Gates non ha fatto mistero delle ragioni dietro questa decisione: il mondo sta affrontando crisi urgenti che richiedono risposte immediate, non promesse future. E mentre i governi tagliano gli aiuti internazionali, lui ha deciso di fare l’opposto: raddoppiare gli sforzi quando servono di più.
Una decisione che spazza via 25 anni di tradizione
Per capire la portata di questo annuncio, dobbiamo fare un passo indietro. La Gates Foundation è nata nel 2000 dalla fusione di due fondazioni familiari più piccole, alimentata dalla fortuna di Gates costruita con Microsoft. In questi 25 anni, l’organizzazione è diventata la più ricca e influente fondazione privata del mondo, con un patrimonio di oltre 77 miliardi di dollari e donazioni che hanno già superato i 100 miliardi.

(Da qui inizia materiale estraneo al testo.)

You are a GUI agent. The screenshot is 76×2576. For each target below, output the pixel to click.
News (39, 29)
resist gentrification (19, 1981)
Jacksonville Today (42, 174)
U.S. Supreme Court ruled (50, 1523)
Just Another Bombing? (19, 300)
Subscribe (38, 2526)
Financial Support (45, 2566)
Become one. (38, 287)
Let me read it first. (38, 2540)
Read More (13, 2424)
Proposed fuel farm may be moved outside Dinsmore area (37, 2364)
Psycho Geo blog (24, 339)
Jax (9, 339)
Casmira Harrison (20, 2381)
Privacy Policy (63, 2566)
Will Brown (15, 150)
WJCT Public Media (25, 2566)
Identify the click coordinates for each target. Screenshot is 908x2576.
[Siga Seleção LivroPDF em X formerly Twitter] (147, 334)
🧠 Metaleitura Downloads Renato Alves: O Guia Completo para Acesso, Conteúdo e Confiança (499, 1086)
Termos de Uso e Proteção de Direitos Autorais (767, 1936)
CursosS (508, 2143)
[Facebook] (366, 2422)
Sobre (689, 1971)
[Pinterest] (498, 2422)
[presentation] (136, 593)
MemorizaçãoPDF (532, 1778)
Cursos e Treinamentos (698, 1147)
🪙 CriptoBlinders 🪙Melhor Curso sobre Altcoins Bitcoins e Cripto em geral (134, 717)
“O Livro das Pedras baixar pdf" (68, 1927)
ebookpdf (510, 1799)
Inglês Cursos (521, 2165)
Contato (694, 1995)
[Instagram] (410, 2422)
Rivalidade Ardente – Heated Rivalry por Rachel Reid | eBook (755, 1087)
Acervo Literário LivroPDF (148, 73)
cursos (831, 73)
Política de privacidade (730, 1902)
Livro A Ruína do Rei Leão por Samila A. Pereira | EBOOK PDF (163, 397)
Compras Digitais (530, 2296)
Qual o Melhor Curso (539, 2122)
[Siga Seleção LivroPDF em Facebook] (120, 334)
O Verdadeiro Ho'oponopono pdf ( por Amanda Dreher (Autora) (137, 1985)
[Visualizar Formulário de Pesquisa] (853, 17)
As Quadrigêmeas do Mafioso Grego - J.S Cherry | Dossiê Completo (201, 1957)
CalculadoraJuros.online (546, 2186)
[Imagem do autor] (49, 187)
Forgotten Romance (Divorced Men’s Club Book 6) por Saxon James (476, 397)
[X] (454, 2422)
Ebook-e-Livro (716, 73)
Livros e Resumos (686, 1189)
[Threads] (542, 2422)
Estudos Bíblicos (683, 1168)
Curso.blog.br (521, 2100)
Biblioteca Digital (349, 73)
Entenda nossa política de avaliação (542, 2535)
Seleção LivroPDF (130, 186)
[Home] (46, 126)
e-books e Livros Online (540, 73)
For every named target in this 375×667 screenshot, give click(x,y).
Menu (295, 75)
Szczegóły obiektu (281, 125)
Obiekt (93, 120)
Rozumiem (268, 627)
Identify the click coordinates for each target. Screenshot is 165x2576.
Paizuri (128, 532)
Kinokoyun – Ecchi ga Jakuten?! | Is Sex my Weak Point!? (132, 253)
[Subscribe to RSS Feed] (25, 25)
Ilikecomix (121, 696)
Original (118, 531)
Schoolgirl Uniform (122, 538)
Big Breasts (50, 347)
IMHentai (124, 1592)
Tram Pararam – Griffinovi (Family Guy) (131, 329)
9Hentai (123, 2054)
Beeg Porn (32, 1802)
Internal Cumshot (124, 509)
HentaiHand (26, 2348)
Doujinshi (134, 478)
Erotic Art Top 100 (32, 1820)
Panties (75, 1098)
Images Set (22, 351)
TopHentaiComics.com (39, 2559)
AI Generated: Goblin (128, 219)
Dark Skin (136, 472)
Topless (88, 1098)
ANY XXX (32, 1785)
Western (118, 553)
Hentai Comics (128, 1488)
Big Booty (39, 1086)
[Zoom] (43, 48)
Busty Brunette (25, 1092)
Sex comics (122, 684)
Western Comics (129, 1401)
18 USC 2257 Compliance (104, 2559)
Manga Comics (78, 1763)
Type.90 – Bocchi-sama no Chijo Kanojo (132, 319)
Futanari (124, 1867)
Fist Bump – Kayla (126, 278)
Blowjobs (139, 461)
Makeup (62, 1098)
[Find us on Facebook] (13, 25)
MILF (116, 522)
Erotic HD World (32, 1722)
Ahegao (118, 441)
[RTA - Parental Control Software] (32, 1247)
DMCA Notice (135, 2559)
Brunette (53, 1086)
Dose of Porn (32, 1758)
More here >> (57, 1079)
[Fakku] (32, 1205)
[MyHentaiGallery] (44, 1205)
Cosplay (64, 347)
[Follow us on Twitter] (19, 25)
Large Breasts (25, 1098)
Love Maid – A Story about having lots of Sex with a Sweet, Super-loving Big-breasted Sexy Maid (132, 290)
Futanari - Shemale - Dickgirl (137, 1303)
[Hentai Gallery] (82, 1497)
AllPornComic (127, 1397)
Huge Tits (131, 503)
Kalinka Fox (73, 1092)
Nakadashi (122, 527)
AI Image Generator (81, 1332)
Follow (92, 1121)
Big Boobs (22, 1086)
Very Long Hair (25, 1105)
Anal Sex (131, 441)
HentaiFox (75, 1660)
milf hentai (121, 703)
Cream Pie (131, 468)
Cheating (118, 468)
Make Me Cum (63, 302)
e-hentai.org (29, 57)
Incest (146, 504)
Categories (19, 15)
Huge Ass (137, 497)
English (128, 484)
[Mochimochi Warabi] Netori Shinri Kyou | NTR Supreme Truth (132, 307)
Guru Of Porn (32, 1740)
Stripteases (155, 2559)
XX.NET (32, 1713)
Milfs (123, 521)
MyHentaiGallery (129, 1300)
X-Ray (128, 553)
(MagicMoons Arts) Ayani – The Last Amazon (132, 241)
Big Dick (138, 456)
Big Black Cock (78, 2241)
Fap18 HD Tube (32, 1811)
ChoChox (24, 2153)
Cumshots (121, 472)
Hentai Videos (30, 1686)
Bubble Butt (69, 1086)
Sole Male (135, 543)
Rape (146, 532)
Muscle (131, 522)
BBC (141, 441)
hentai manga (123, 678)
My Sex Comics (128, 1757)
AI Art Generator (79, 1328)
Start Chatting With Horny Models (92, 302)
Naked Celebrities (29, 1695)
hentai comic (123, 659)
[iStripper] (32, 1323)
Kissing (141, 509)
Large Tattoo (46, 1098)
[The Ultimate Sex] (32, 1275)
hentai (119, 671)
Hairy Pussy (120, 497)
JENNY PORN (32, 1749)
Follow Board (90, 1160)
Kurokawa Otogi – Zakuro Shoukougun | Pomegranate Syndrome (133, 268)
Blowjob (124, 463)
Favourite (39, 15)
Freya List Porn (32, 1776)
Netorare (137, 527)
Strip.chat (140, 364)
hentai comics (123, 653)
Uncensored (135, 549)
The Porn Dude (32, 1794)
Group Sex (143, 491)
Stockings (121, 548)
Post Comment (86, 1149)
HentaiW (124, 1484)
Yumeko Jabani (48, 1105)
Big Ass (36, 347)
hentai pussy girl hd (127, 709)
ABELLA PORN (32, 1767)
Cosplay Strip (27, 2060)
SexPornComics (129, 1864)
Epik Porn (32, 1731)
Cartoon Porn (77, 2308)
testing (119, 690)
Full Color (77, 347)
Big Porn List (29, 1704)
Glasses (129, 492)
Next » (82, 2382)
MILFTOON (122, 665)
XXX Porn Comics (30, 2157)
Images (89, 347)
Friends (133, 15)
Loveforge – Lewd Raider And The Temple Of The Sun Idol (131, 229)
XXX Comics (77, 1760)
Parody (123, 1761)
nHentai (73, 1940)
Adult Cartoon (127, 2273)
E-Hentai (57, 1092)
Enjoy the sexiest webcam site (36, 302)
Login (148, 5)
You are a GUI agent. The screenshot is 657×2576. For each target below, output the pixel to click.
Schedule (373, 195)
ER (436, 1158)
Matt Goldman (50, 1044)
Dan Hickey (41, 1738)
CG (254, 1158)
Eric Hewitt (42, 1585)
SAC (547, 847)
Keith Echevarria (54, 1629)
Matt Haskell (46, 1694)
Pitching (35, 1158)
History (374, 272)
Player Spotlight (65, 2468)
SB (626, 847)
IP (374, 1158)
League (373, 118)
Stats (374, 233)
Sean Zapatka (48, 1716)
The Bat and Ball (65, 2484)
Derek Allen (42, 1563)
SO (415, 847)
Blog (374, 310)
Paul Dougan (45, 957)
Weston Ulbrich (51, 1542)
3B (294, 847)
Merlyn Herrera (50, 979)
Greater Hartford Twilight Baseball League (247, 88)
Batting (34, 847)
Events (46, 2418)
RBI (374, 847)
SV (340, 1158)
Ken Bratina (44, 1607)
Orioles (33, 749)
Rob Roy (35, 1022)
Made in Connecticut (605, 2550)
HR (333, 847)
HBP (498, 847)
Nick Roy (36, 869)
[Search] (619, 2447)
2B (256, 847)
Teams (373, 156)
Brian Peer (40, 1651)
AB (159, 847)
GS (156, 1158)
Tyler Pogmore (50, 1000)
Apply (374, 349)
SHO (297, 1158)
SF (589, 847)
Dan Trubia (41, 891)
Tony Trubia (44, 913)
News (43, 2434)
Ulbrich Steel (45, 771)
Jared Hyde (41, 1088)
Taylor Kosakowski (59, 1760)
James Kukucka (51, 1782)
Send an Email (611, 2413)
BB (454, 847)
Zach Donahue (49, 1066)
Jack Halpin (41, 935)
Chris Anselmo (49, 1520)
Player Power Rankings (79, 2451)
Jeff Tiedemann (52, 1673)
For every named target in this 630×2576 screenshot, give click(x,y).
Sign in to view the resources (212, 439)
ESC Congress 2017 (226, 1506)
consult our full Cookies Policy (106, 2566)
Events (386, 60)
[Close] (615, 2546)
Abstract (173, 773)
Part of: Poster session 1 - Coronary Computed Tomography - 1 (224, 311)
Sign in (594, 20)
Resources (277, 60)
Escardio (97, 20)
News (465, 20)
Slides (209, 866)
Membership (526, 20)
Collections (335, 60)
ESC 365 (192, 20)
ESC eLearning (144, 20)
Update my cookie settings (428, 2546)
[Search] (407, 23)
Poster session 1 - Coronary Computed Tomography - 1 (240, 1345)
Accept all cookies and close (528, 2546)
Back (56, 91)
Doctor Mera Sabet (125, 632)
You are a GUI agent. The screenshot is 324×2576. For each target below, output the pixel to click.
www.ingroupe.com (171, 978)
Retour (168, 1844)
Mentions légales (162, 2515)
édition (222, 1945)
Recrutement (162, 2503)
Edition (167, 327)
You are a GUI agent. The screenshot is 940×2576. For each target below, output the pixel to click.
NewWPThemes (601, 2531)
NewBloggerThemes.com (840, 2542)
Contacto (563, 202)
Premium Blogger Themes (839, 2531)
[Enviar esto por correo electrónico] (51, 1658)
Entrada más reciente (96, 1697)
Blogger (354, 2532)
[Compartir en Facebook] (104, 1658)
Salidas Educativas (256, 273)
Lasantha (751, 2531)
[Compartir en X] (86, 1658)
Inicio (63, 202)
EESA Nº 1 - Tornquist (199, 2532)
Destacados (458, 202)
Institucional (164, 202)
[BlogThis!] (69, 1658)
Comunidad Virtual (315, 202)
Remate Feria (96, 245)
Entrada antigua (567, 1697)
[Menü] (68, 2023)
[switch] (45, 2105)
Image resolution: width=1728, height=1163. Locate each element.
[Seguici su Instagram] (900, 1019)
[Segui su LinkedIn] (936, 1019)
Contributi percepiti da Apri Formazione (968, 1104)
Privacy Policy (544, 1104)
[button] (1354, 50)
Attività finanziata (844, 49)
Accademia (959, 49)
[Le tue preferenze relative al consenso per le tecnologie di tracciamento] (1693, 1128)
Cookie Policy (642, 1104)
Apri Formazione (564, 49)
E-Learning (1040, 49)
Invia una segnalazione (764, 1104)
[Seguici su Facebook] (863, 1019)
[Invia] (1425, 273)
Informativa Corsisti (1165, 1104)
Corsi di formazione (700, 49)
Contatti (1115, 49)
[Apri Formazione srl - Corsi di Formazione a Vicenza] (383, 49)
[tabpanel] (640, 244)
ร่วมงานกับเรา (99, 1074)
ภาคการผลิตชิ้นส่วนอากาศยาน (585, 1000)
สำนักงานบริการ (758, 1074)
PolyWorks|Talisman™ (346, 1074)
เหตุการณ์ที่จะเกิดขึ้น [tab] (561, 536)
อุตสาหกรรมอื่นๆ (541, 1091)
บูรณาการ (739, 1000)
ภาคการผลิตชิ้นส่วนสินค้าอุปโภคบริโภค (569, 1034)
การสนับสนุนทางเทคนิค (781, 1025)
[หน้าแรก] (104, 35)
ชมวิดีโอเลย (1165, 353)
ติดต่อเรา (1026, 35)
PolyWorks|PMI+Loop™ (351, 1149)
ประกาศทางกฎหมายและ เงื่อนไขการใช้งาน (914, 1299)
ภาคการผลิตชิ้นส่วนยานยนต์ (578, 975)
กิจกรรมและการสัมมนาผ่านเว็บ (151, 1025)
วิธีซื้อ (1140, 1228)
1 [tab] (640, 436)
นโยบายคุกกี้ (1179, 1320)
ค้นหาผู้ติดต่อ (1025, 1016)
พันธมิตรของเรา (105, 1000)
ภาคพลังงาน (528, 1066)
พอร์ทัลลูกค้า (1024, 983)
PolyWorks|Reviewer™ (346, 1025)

Il piano originale prevedeva la chiusura della fondazione vent’anni dopo la morte di Gates. Considerando che l’uomo ha 69 anni, potevamo aspettarci che l’organizzazione continuasse a operare almeno fino al 2070. Invece no: Gates ha deciso di accelerare tutto, fissando la data di chiusura al 2045. Bill Gates ha spiegato la sua scelta con parole che non lasciano spazio a interpretazioni:
“Ci sono troppi problemi urgenti da risolvere per trattenere risorse che potrebbero essere utilizzate per aiutare le persone”.
La matematica dietro questa accelerazione è impressionante. Nei prossimi vent’anni, la fondazione dovrà spendere circa 200 miliardi di dollari, praticamente raddoppiando il budget annuale dagli attuali 9 miliardi. Gates ha promesso di donare il 99% del suo patrimonio personale (attualmente stimato in 107 miliardi di dollari) per raggiungere questo obiettivo.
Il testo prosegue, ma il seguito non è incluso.